EXERCISE.
Please write the data out once more, exactly as it is given.

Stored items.
-- -- --

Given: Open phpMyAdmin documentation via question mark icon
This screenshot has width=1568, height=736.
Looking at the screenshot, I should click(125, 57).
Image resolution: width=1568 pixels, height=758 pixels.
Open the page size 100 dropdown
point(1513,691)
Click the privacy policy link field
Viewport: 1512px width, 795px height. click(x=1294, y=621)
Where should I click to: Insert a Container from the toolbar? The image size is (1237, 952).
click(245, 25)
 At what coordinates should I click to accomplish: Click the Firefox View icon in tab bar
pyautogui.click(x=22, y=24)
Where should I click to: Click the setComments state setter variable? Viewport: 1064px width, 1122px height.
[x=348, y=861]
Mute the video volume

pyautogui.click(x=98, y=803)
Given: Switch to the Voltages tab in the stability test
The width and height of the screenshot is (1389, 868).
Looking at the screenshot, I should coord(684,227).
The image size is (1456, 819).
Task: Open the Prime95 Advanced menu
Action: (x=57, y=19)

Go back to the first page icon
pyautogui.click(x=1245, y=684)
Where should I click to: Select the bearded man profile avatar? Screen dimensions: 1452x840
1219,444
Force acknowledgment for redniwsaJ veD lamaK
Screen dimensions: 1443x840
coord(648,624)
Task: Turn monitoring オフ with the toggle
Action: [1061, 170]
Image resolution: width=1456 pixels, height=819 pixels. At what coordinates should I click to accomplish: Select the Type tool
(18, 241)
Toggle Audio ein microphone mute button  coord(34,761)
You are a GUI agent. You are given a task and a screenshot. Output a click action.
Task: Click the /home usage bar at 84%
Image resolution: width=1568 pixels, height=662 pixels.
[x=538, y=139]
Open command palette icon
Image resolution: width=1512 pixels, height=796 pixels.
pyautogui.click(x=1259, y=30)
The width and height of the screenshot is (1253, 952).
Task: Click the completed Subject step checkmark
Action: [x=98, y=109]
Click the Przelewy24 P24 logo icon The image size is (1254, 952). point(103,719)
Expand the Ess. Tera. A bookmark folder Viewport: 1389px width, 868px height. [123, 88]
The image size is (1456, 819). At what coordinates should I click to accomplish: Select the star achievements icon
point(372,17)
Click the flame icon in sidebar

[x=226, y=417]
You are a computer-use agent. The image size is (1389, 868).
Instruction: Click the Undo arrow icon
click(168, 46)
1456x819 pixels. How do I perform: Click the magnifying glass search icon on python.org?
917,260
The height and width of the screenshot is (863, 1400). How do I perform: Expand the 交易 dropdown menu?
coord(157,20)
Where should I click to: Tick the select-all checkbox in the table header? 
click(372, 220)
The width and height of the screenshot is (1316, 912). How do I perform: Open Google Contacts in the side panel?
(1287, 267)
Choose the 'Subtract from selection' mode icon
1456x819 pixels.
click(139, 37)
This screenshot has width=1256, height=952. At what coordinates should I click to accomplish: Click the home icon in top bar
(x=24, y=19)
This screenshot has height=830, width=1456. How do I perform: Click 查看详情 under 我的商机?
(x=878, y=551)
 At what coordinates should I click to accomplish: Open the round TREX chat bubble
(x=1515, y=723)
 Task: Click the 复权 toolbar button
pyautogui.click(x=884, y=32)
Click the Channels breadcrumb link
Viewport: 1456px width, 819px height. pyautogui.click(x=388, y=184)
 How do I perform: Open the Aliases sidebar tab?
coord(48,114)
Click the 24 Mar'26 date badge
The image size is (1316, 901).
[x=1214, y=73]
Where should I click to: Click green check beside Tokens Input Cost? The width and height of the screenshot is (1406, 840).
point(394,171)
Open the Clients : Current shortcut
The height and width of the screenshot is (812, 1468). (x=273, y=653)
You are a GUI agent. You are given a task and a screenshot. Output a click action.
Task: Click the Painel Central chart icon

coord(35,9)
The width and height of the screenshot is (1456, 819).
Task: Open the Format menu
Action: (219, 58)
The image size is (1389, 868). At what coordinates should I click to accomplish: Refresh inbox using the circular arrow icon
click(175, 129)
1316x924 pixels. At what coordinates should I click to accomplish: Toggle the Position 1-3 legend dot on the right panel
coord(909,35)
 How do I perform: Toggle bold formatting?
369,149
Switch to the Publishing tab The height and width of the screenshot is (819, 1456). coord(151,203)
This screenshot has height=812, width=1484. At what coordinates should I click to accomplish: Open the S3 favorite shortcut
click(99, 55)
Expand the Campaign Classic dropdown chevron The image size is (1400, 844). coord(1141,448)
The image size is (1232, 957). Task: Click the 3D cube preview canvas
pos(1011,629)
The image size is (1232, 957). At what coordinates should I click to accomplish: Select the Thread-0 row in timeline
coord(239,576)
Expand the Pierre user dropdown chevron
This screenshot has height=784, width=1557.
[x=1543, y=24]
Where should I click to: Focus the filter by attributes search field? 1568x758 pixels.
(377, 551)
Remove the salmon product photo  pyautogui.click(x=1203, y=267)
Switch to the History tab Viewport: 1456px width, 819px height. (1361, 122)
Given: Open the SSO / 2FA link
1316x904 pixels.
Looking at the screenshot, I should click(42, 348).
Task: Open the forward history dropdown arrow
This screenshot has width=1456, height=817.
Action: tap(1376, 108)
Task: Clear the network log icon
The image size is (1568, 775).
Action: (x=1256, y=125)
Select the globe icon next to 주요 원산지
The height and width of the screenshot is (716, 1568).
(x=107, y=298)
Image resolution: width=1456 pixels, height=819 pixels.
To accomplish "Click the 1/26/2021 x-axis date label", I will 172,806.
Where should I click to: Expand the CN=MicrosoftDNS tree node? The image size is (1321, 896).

-- -- --

RESULT OF THE EXERCISE.
Given: Open phpMyAdmin documentation via question mark icon
This screenshot has width=1568, height=736.
Looking at the screenshot, I should click(125, 57).
Image resolution: width=1568 pixels, height=758 pixels.
Open the page size 100 dropdown
point(1513,691)
Click the privacy policy link field
Viewport: 1512px width, 795px height. click(x=1294, y=621)
Where should I click to: Insert a Container from the toolbar? The image size is (1237, 952).
click(245, 25)
 At what coordinates should I click to accomplish: Click the Firefox View icon in tab bar
pyautogui.click(x=22, y=24)
Where should I click to: Click the setComments state setter variable? Viewport: 1064px width, 1122px height.
[x=348, y=861]
Mute the video volume

pyautogui.click(x=98, y=803)
Given: Switch to the Voltages tab in the stability test
The width and height of the screenshot is (1389, 868).
Looking at the screenshot, I should coord(684,227).
The image size is (1456, 819).
Task: Open the Prime95 Advanced menu
Action: (x=57, y=19)

Go back to the first page icon
pyautogui.click(x=1245, y=684)
Where should I click to: Select the bearded man profile avatar? Screen dimensions: 1452x840
1219,444
Force acknowledgment for redniwsaJ veD lamaK
Screen dimensions: 1443x840
coord(648,624)
Task: Turn monitoring オフ with the toggle
Action: [1061, 170]
Image resolution: width=1456 pixels, height=819 pixels. At what coordinates should I click to accomplish: Select the Type tool
(18, 241)
Toggle Audio ein microphone mute button  coord(34,761)
You are a GUI agent. You are given a task and a screenshot. Output a click action.
Task: Click the /home usage bar at 84%
Image resolution: width=1568 pixels, height=662 pixels.
[x=538, y=139]
Open command palette icon
Image resolution: width=1512 pixels, height=796 pixels.
pyautogui.click(x=1259, y=30)
The width and height of the screenshot is (1253, 952).
Task: Click the completed Subject step checkmark
Action: [x=98, y=109]
Click the Przelewy24 P24 logo icon The image size is (1254, 952). point(103,719)
Expand the Ess. Tera. A bookmark folder Viewport: 1389px width, 868px height. [123, 88]
The image size is (1456, 819). At what coordinates should I click to accomplish: Select the star achievements icon
point(372,17)
Click the flame icon in sidebar

[x=226, y=417]
You are a computer-use agent. The image size is (1389, 868).
Instruction: Click the Undo arrow icon
click(168, 46)
1456x819 pixels. How do I perform: Click the magnifying glass search icon on python.org?
917,260
The height and width of the screenshot is (863, 1400). How do I perform: Expand the 交易 dropdown menu?
coord(157,20)
Where should I click to: Tick the select-all checkbox in the table header? 
click(372, 220)
The width and height of the screenshot is (1316, 912). How do I perform: Open Google Contacts in the side panel?
(1287, 267)
Choose the 'Subtract from selection' mode icon
1456x819 pixels.
click(139, 37)
This screenshot has width=1256, height=952. At what coordinates should I click to accomplish: Click the home icon in top bar
(x=24, y=19)
This screenshot has height=830, width=1456. How do I perform: Click 查看详情 under 我的商机?
(x=878, y=551)
 At what coordinates should I click to accomplish: Open the round TREX chat bubble
(x=1515, y=723)
 Task: Click the 复权 toolbar button
pyautogui.click(x=884, y=32)
Click the Channels breadcrumb link
Viewport: 1456px width, 819px height. pyautogui.click(x=388, y=184)
 How do I perform: Open the Aliases sidebar tab?
coord(48,114)
Click the 24 Mar'26 date badge
The image size is (1316, 901).
[x=1214, y=73]
Where should I click to: Click green check beside Tokens Input Cost? The width and height of the screenshot is (1406, 840).
point(394,171)
Open the Clients : Current shortcut
The height and width of the screenshot is (812, 1468). (x=273, y=653)
You are a GUI agent. You are given a task and a screenshot. Output a click action.
Task: Click the Painel Central chart icon

coord(35,9)
The width and height of the screenshot is (1456, 819).
Task: Open the Format menu
Action: (219, 58)
The image size is (1389, 868). At what coordinates should I click to accomplish: Refresh inbox using the circular arrow icon
click(175, 129)
1316x924 pixels. At what coordinates should I click to accomplish: Toggle the Position 1-3 legend dot on the right panel
coord(909,35)
 How do I perform: Toggle bold formatting?
369,149
Switch to the Publishing tab The height and width of the screenshot is (819, 1456). coord(151,203)
This screenshot has height=812, width=1484. At what coordinates should I click to accomplish: Open the S3 favorite shortcut
click(99, 55)
Expand the Campaign Classic dropdown chevron The image size is (1400, 844). coord(1141,448)
The image size is (1232, 957). Task: Click the 3D cube preview canvas
pos(1011,629)
The image size is (1232, 957). At what coordinates should I click to accomplish: Select the Thread-0 row in timeline
coord(239,576)
Expand the Pierre user dropdown chevron
This screenshot has height=784, width=1557.
[x=1543, y=24]
Where should I click to: Focus the filter by attributes search field? 1568x758 pixels.
(377, 551)
Remove the salmon product photo  pyautogui.click(x=1203, y=267)
Switch to the History tab Viewport: 1456px width, 819px height. (1361, 122)
Given: Open the SSO / 2FA link
1316x904 pixels.
Looking at the screenshot, I should click(42, 348).
Task: Open the forward history dropdown arrow
This screenshot has width=1456, height=817.
Action: tap(1376, 108)
Task: Clear the network log icon
The image size is (1568, 775).
Action: (x=1256, y=125)
Select the globe icon next to 주요 원산지
The height and width of the screenshot is (716, 1568).
(x=107, y=298)
Image resolution: width=1456 pixels, height=819 pixels.
To accomplish "Click the 1/26/2021 x-axis date label", I will 172,806.
Where should I click to: Expand the CN=MicrosoftDNS tree node? The image size is (1321, 896).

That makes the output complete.